[Source data]
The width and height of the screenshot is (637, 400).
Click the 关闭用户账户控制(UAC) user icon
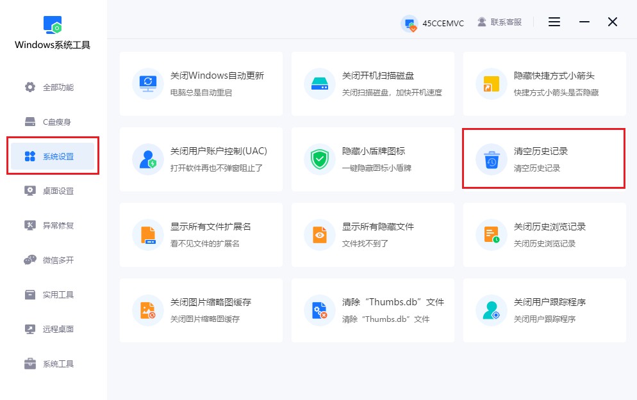[x=148, y=159]
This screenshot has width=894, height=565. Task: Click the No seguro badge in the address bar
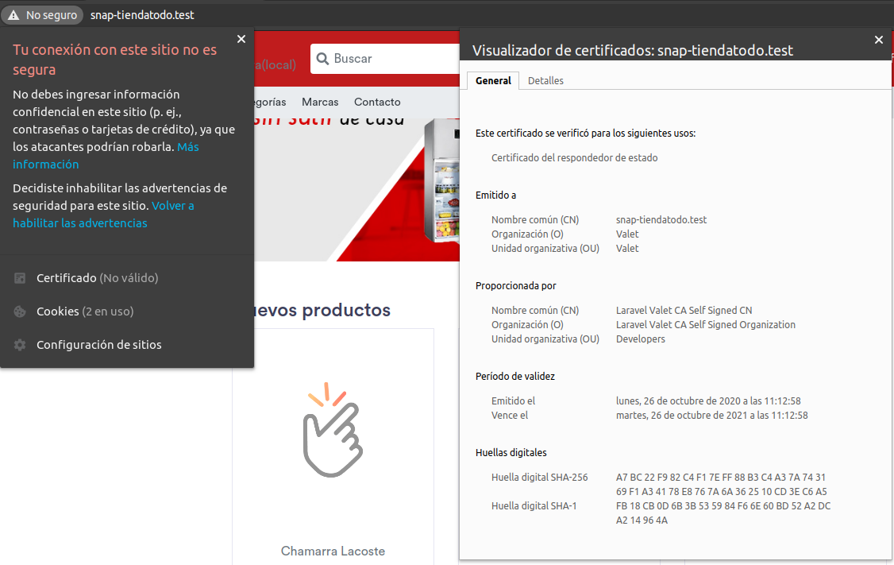point(41,14)
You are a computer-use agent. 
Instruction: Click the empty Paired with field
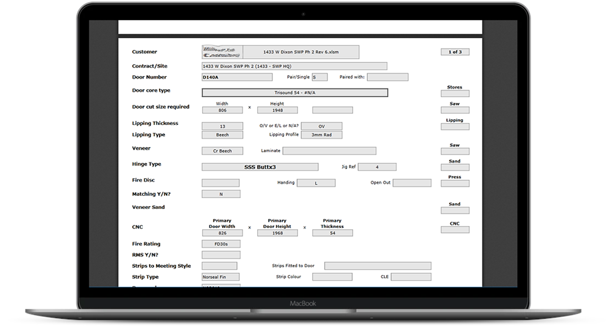tap(387, 78)
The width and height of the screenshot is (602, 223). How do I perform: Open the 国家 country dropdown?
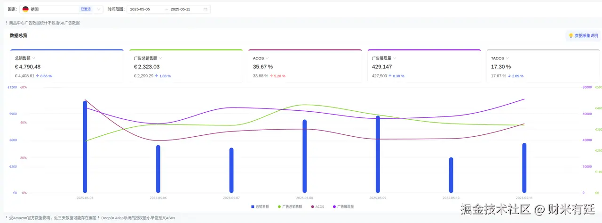pyautogui.click(x=62, y=9)
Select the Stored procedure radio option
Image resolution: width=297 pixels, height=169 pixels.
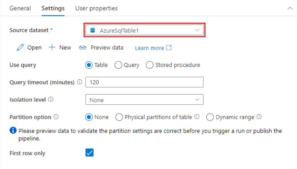coord(149,65)
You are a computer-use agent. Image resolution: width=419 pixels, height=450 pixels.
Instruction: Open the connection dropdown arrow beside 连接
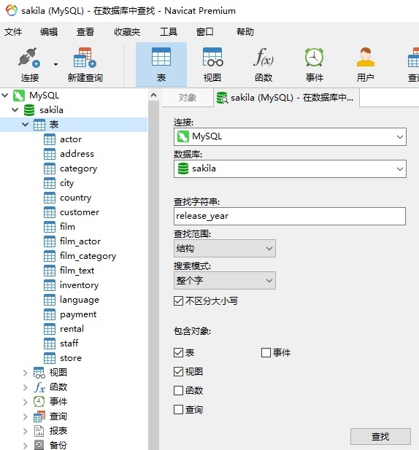(399, 136)
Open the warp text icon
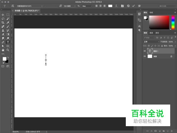Image resolution: width=177 pixels, height=133 pixels. 116,6
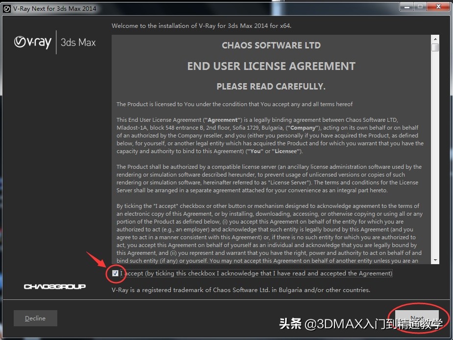Click the V-Ray registered trademark notice
The image size is (453, 340).
(241, 290)
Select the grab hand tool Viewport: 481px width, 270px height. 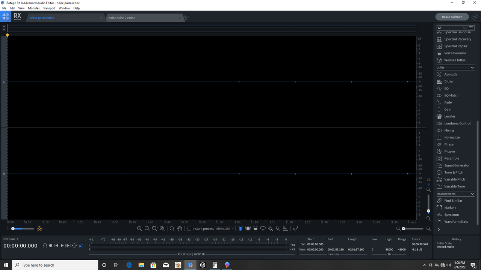[x=180, y=229]
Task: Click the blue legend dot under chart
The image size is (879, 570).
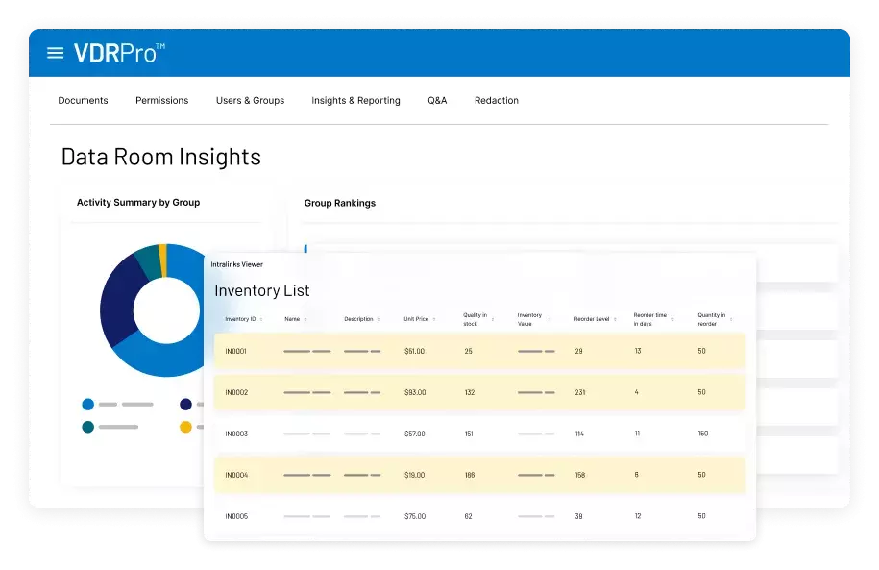Action: point(88,405)
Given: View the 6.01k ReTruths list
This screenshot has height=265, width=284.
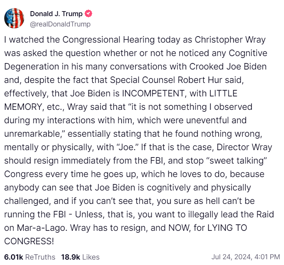Looking at the screenshot, I should click(x=30, y=257).
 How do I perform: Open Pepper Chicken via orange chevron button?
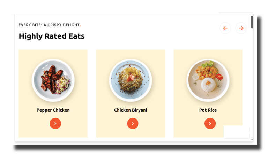(x=55, y=123)
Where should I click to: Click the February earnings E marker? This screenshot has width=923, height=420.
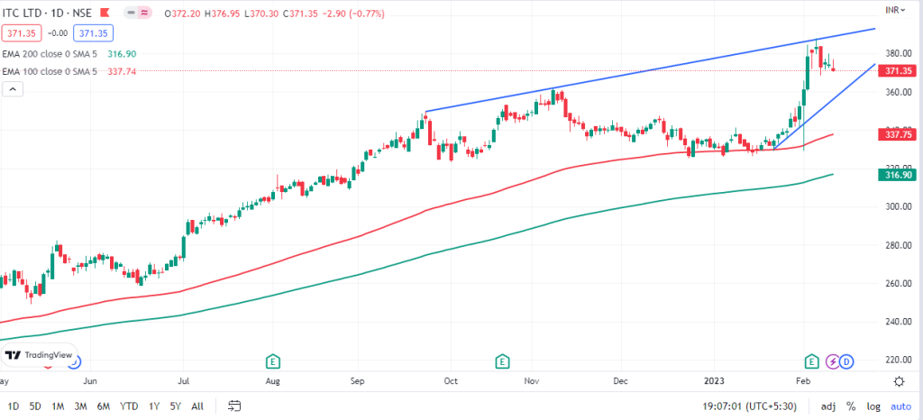click(812, 361)
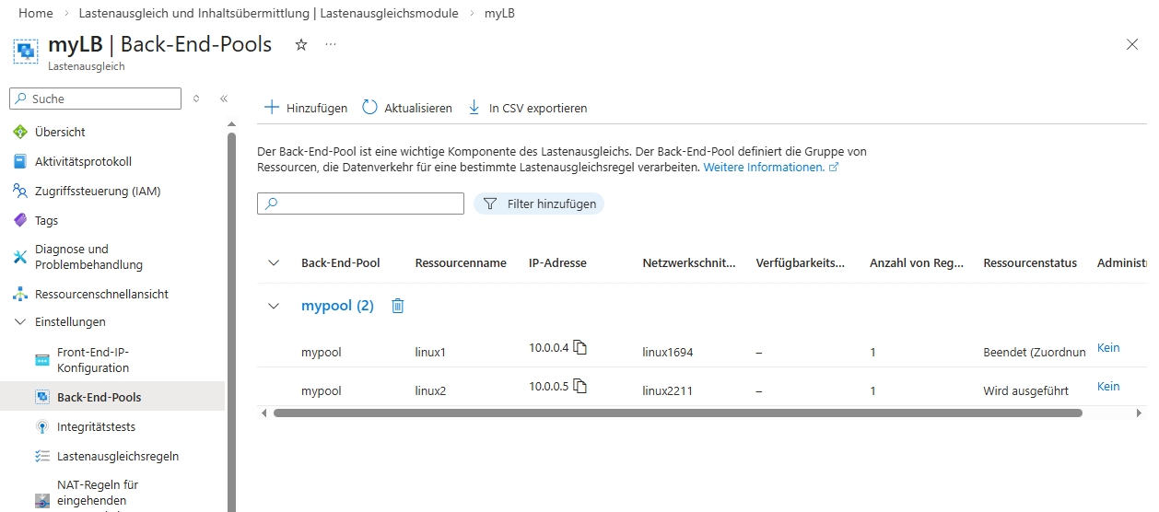Click the Hinzufügen plus button
The height and width of the screenshot is (512, 1159).
tap(272, 108)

• **Problem requirements**
Among the entries above, locate the line with "Click the 关闭用户账户控制(UAC) user icon" and the line with "You are a computer-use agent. Image". Give those two lines and all lines between them again, exactly, leaving out the pictures.

• **Completed exercise**
Click the 关闭用户账户控制(UAC) user icon
[x=148, y=159]
This screenshot has width=894, height=565. Task: Click the No seguro badge in the address bar
point(41,14)
You are a computer-use agent. 
Instruction: Click the empty Paired with field
tap(387, 78)
The width and height of the screenshot is (602, 223). How do I perform: Open the 国家 country dropdown?
pyautogui.click(x=62, y=9)
Select the Stored procedure radio option
Image resolution: width=297 pixels, height=169 pixels.
coord(149,65)
You are a computer-use agent. Image resolution: width=419 pixels, height=450 pixels.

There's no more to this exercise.